Collected data entries:
►

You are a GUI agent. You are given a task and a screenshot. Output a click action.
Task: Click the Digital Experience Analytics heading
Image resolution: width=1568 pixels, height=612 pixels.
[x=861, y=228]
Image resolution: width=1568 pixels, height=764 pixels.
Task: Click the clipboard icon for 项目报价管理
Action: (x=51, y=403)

◄

→ **Work to complete**
Each line from the first line of the entries up to and including the line containing "Task: Click the Digital" should be transcribed exactly, with all other lines left out.

→ **Task solution**
You are a GUI agent. You are given a task and a screenshot. Output a click action.
Task: Click the Digital Experience Analytics heading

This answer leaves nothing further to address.